PAD is free software; you can redistribute it and/or modify it under the terms of the GNU Lesser General Public License as published by the Free Software Foundation; either version 2 of the License, or (at your option) any later version.
PAD is distributed in the hope that it will be useful, but WITHOUT ANY WARRANTY; without even the implied warranty of MERCHANTABILITY or FITNESS FOR A PARTICULAR PURPOSE. See the GNU Lesser General Public License for more details.
You should have received a copy of the GNU Lesser General Public License along with this program; if not, write to the Free Software Foundation, Inc., 59 Temple Place, Suite 330, Boston, MA 02111-1307 USA.
Dependency parsers are fast, accurate, and produce easy-to-interpret results, but phrase-structure parses are nice too and are required input for many NLP tasks.
The PAD parser produces phrases-after-dependencies. Give it the output of a dependency parser and it will produce the optimal constrained phrase-structure parse.
cd src
make
> ./dep_parser sents.txt | ./pad -m pad.model | head
(TOP (SINV (CC But) (S (NP (PRP you) ) ) (MD ca) (NP (RB n't) ) (VP (VB dismiss) (S (NP (NP (NP (NNP Mr.)
(NNP Stoltzman) (POS 's) ) (NN music) ) (CC or) (NP (PRP$ his) (NNS motives) ) ) ) (PP (RB as) (ADJP (RB m
erely) (JJ commercial) (CC and) (JJ lightweight) ) ) ) (. .) ) )
or
./pad --model model --sentences test.predicted.conll
>./pad --help
PAD: Phrases After Dependencies
USAGE: pad [options]
Options:
--help: Print this message and exit.
--model, -m: (Required) Model file.
--sentences, -g: CoNLL sentence file.
--oracle, -o: Run in oracle mode.
--pruning, -p: .
--dir_pruning: .
To train a new model, you'll need a grammar file and gold annotations.
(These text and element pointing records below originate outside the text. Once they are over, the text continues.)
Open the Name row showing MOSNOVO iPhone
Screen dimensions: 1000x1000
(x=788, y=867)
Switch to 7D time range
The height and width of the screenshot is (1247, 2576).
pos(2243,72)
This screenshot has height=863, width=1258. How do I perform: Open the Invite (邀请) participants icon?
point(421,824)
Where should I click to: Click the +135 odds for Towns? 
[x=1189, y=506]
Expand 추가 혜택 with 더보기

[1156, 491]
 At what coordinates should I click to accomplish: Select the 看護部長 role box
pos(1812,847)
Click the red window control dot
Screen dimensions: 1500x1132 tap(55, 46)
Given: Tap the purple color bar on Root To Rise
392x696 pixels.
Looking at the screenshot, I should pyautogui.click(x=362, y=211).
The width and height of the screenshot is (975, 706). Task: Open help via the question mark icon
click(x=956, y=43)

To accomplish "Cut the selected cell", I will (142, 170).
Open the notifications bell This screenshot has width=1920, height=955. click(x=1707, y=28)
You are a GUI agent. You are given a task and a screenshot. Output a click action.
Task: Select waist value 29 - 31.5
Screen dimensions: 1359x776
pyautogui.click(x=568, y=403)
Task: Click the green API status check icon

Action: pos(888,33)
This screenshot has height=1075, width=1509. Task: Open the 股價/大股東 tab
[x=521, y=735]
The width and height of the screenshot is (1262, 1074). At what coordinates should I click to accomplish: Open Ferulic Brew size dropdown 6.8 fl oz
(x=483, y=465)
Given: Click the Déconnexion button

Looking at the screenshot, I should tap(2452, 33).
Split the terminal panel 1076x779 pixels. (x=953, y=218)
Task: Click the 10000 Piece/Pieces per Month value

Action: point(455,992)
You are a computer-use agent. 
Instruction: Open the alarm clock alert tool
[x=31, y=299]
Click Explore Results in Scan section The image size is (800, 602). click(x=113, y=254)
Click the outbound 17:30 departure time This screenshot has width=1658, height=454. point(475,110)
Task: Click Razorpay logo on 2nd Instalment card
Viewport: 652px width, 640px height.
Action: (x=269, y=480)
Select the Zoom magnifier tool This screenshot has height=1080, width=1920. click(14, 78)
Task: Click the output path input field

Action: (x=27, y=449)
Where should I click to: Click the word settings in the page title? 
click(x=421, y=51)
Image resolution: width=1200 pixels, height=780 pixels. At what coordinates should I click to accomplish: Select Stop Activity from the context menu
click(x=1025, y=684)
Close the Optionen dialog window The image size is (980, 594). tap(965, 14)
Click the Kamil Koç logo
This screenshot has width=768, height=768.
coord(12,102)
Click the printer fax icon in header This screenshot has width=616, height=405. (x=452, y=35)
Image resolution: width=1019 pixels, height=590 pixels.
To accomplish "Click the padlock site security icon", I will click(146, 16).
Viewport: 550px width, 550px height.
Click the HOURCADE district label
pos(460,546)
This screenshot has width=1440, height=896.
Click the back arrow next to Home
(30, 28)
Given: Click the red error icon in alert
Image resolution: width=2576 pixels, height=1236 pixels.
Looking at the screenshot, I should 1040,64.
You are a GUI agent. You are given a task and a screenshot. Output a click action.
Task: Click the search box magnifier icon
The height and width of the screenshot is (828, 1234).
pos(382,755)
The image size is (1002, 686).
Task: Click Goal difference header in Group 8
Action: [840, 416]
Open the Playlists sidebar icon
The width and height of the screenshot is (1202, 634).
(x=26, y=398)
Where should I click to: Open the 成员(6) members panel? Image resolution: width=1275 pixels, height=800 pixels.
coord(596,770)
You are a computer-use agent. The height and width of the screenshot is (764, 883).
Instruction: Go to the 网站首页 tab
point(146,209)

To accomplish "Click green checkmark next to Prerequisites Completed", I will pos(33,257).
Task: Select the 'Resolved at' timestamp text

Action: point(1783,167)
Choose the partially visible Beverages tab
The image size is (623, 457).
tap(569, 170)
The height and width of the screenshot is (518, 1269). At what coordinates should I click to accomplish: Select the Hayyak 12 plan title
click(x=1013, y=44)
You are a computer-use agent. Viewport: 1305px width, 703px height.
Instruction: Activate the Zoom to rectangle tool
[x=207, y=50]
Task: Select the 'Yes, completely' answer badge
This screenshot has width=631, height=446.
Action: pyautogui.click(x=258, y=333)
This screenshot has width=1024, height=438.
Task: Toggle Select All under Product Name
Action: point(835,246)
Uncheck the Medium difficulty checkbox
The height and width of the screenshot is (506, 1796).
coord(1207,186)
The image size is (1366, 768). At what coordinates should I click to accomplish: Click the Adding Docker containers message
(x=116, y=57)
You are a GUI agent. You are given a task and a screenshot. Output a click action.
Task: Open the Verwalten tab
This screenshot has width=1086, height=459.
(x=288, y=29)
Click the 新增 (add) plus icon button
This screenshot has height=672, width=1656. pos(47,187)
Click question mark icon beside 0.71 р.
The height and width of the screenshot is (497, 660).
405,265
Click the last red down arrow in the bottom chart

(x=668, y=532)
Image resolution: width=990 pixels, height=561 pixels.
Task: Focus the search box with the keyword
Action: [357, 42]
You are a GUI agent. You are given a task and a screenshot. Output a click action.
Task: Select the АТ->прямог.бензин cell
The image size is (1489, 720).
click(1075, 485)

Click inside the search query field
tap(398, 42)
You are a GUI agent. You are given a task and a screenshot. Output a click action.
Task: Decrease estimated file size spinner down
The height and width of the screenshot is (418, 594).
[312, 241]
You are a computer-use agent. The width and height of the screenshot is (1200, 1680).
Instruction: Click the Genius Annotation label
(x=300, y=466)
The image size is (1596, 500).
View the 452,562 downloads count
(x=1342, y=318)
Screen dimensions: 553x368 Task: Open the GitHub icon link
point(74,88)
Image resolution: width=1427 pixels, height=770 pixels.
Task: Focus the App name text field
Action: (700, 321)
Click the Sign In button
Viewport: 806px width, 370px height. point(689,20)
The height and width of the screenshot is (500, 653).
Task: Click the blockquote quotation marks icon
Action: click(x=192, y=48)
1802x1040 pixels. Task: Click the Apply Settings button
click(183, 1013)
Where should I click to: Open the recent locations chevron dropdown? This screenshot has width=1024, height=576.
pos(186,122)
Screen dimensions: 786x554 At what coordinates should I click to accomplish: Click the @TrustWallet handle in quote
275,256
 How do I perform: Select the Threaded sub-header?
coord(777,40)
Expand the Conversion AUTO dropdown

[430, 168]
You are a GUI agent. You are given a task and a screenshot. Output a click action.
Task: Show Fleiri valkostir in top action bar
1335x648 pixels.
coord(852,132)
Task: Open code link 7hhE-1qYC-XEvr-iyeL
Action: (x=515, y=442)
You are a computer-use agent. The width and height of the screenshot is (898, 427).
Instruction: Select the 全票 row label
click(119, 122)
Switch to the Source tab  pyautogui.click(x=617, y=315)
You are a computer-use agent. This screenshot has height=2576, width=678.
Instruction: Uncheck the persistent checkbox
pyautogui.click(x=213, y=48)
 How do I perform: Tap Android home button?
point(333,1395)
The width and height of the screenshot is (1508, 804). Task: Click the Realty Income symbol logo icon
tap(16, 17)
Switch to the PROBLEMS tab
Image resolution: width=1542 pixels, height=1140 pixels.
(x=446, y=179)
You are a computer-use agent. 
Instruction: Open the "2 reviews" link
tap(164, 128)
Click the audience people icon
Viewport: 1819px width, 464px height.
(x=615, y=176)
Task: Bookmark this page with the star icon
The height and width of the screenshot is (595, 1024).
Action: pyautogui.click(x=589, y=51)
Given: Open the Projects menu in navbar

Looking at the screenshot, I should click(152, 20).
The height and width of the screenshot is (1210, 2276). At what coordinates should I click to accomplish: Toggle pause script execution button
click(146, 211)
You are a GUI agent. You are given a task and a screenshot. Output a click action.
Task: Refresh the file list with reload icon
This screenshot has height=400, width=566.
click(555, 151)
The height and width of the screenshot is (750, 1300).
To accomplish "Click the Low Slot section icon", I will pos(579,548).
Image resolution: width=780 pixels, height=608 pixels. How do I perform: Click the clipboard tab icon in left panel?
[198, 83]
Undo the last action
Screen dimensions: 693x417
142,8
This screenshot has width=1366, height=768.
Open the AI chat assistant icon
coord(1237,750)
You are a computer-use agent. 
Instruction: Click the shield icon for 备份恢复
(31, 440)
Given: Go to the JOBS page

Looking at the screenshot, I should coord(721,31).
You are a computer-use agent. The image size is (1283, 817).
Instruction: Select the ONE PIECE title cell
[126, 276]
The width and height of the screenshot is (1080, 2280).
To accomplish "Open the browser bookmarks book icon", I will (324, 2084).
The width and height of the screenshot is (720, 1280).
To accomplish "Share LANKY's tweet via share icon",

The file formats are described below.
> ./padt --grammar rules --model model --annotations parts --conll train.conll --epochs 5 --simple_features
PADt takes the following options.
> ./padt --help
PADt: Phrases After Dependencies trainer
USAGE: padt [options]
Options:
--help: Print this message and exit.
--grammar, -g: (Required) Grammar file.
--conll, -c: (Required) CoNLL sentence file.
--model, -m: (Required) Model file to output.
--annotations, -a (Required) Gold phrase structure file.
--epochs[=10], -e: Number of epochs.
--lambda[=0.0001]: L1 Regularization constant.
--simple_features Use simple set of features.
We also provide python scripts for extracting a grammar and annotations from phrase-structure trees using the Collins head rules.
Please refers to python/README.md
@InProceedings{kong-15,
author = {Lingpeng Kong and Alexander M. Rush and Noah A. Smith},
title = {Transforming Dependencies into Phrase Structures},
booktitle = {Proceedings of the 2015 Conference of the North American Chapter of the Association for Computational Linguistics: Human Language Technologies},
month = jun,
year = {2015},
address = {Denver, Colorado, USA},
publisher = {Association for Computational Linguistics},
sbooktitle = {NAACL-HLT~2015}
}
The grammar file has two types of lines. For unary rules:
RULE# 0 X Y 0
For binary rules:
RULE# 1 X Y Z HEAD
The annotation file is only required for training. Each line is of the form:
#RULES
i j k h m r
Where i, j, k are the span of the rule, h is the head index, m is the modifier index, and r in the index of the rule from the grammar file.
There is no line break between sentences.